Records drawn from a dataset:
***
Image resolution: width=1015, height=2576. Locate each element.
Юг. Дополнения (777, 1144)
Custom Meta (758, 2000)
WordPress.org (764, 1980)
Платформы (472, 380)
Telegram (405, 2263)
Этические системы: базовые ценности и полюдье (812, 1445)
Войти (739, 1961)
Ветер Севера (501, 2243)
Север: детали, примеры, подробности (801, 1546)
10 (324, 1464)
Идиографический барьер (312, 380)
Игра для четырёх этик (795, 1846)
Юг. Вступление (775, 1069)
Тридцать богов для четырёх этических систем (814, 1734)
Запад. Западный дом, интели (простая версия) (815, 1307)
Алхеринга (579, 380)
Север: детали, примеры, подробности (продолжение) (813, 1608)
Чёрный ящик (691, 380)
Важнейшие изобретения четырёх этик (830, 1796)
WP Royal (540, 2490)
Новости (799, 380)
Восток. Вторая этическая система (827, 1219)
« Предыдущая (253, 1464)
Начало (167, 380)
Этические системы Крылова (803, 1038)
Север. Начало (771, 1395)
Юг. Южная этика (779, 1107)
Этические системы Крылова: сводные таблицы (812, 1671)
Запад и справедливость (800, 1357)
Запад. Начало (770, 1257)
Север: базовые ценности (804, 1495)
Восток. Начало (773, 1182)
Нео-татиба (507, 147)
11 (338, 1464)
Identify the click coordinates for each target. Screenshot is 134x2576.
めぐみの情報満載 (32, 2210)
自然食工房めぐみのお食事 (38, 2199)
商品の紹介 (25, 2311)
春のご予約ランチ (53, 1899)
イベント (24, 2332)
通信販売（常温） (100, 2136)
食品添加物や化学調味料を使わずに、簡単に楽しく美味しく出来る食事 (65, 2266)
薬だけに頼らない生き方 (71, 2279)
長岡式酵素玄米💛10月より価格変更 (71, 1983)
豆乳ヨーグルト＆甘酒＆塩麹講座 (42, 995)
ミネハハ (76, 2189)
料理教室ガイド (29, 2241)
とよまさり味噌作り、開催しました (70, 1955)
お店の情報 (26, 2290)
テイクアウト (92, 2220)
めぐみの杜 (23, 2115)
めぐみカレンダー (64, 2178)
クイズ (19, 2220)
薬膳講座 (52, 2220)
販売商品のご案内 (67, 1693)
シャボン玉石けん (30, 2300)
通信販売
***
- **Aim of the exercise**: All of the entries above need to be retyped exactly.

- **Solution below**:
Image resolution: width=1015, height=2576. Locate each element.
Юг. Дополнения (777, 1144)
Custom Meta (758, 2000)
WordPress.org (764, 1980)
Платформы (472, 380)
Telegram (405, 2263)
Этические системы: базовые ценности и полюдье (812, 1445)
Войти (739, 1961)
Ветер Севера (501, 2243)
Север: детали, примеры, подробности (801, 1546)
10 (324, 1464)
Идиографический барьер (312, 380)
Игра для четырёх этик (795, 1846)
Юг. Вступление (775, 1069)
Тридцать богов для четырёх этических систем (814, 1734)
Запад. Западный дом, интели (простая версия) (815, 1307)
Алхеринга (579, 380)
Север: детали, примеры, подробности (продолжение) (813, 1608)
Чёрный ящик (691, 380)
Важнейшие изобретения четырёх этик (830, 1796)
WP Royal (540, 2490)
Новости (799, 380)
Восток. Вторая этическая система (827, 1219)
« Предыдущая (253, 1464)
Начало (167, 380)
Этические системы Крылова (803, 1038)
Север. Начало (771, 1395)
Юг. Южная этика (779, 1107)
Этические системы Крылова: сводные таблицы (812, 1671)
Запад и справедливость (800, 1357)
Запад. Начало (770, 1257)
Север: базовые ценности (804, 1495)
Восток. Начало (773, 1182)
Нео-татиба (507, 147)
11 (338, 1464)
Identify the click coordinates for each target. Screenshot is 134x2576.
めぐみの情報満載 (32, 2210)
自然食工房めぐみのお食事 (38, 2199)
商品の紹介 (25, 2311)
春のご予約ランチ (53, 1899)
イベント (24, 2332)
通信販売（常温） (100, 2136)
食品添加物や化学調味料を使わずに、簡単に楽しく美味しく出来る食事 (65, 2266)
薬だけに頼らない生き方 (71, 2279)
長岡式酵素玄米💛10月より価格変更 (71, 1983)
豆乳ヨーグルト＆甘酒＆塩麹講座 (42, 995)
ミネハハ (76, 2189)
料理教室ガイド (29, 2241)
とよまさり味噌作り、開催しました (70, 1955)
お店の情報 (26, 2290)
テイクアウト (92, 2220)
めぐみの杜 (23, 2115)
めぐみカレンダー (64, 2178)
クイズ (19, 2220)
薬膳講座 (52, 2220)
販売商品のご案内 (67, 1693)
シャボン玉石けん (30, 2300)
通信販売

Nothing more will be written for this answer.